Exercise prompt: Look through the entries and count each line that includes the string "agent". Reply with the number alone.
*** Study material ***
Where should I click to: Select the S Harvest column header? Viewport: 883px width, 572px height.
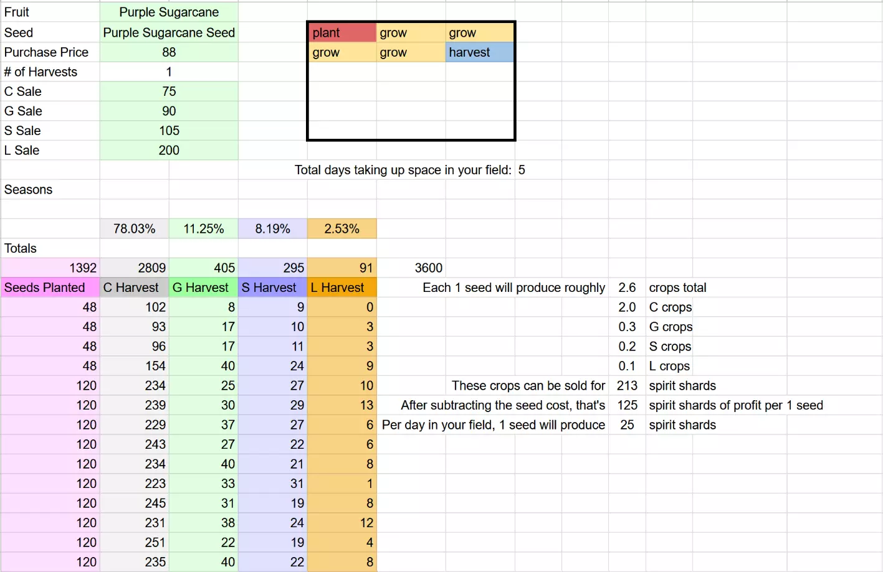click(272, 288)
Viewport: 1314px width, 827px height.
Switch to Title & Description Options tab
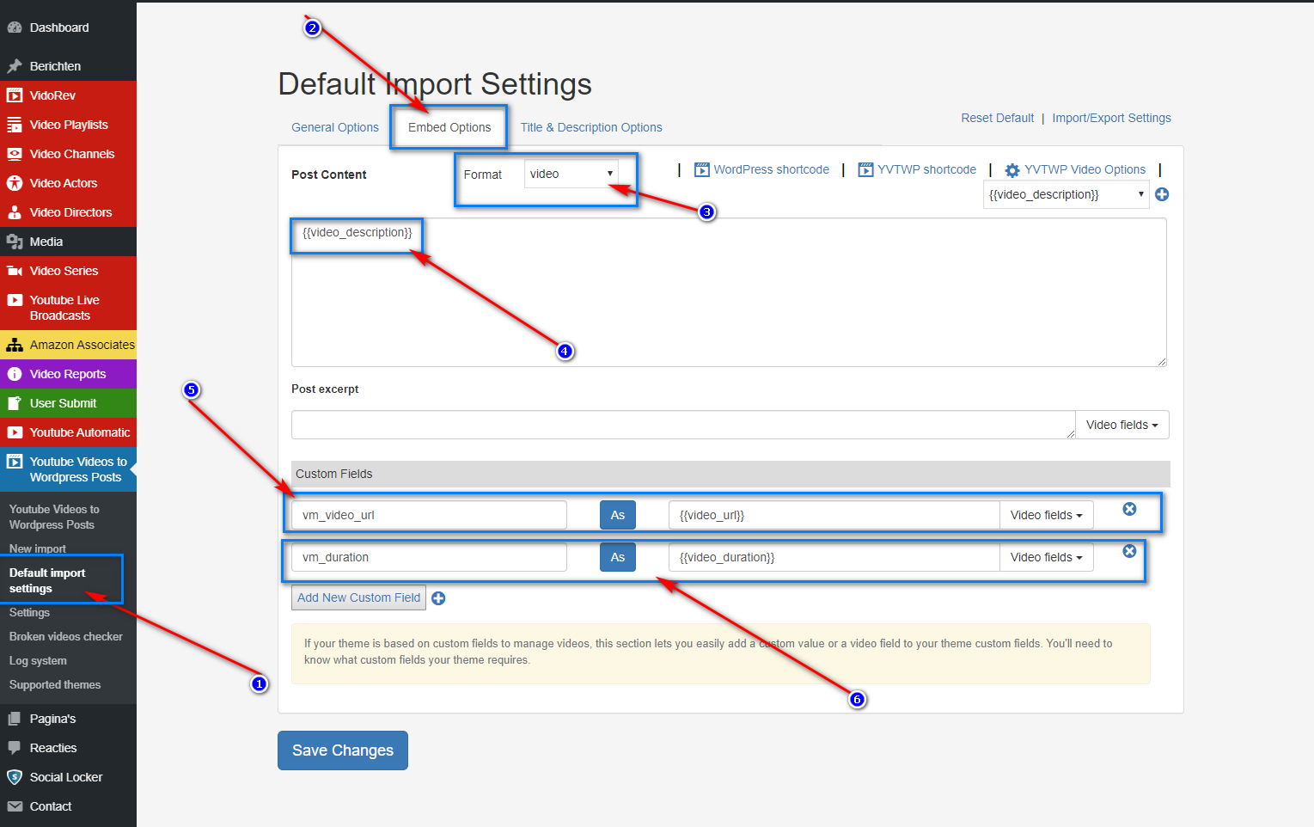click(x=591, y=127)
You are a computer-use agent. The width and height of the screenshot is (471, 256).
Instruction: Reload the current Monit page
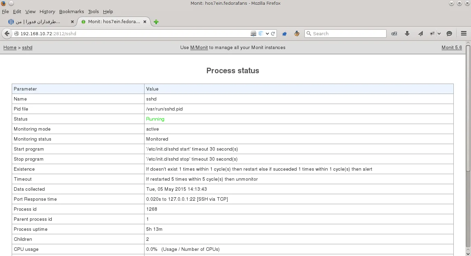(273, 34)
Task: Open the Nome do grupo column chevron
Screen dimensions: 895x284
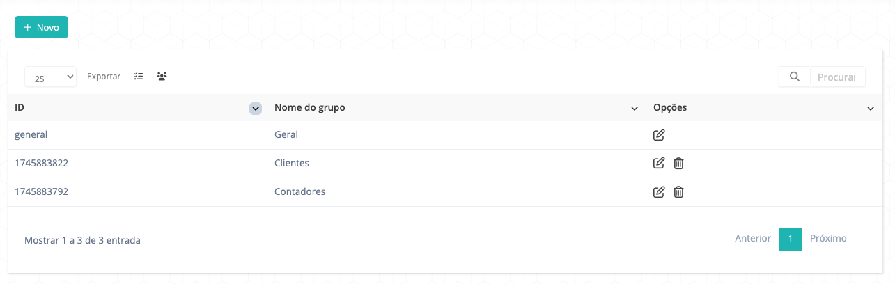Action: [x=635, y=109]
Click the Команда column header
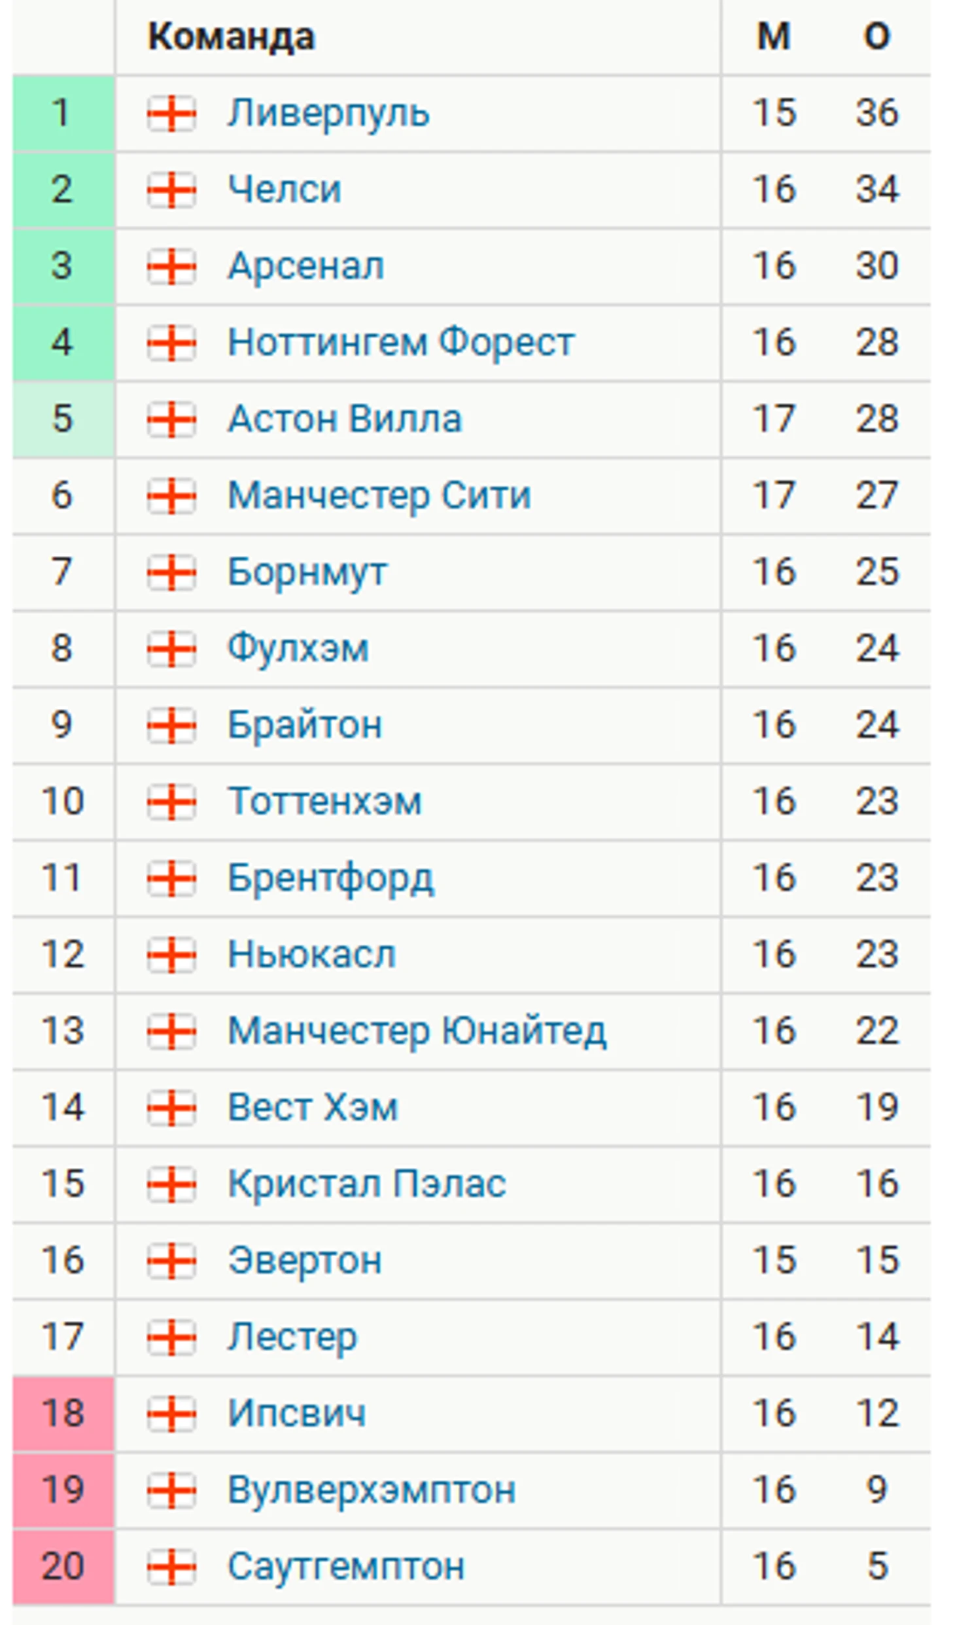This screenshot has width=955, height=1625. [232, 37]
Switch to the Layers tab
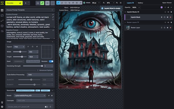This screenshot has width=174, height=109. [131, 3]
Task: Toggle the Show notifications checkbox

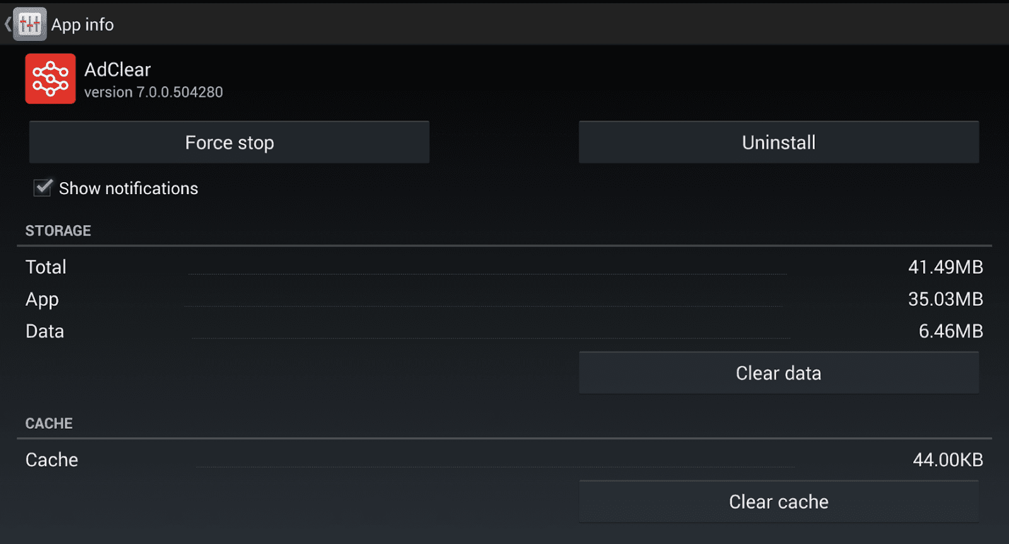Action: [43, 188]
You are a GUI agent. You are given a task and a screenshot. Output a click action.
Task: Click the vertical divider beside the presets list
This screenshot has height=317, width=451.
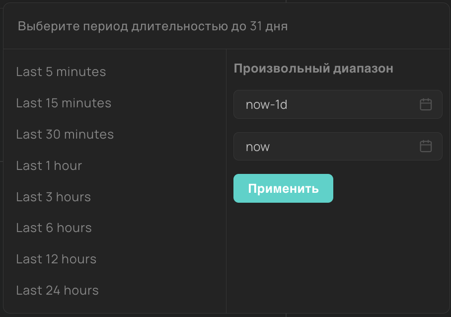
*** End of Study material ***
Answer space: 2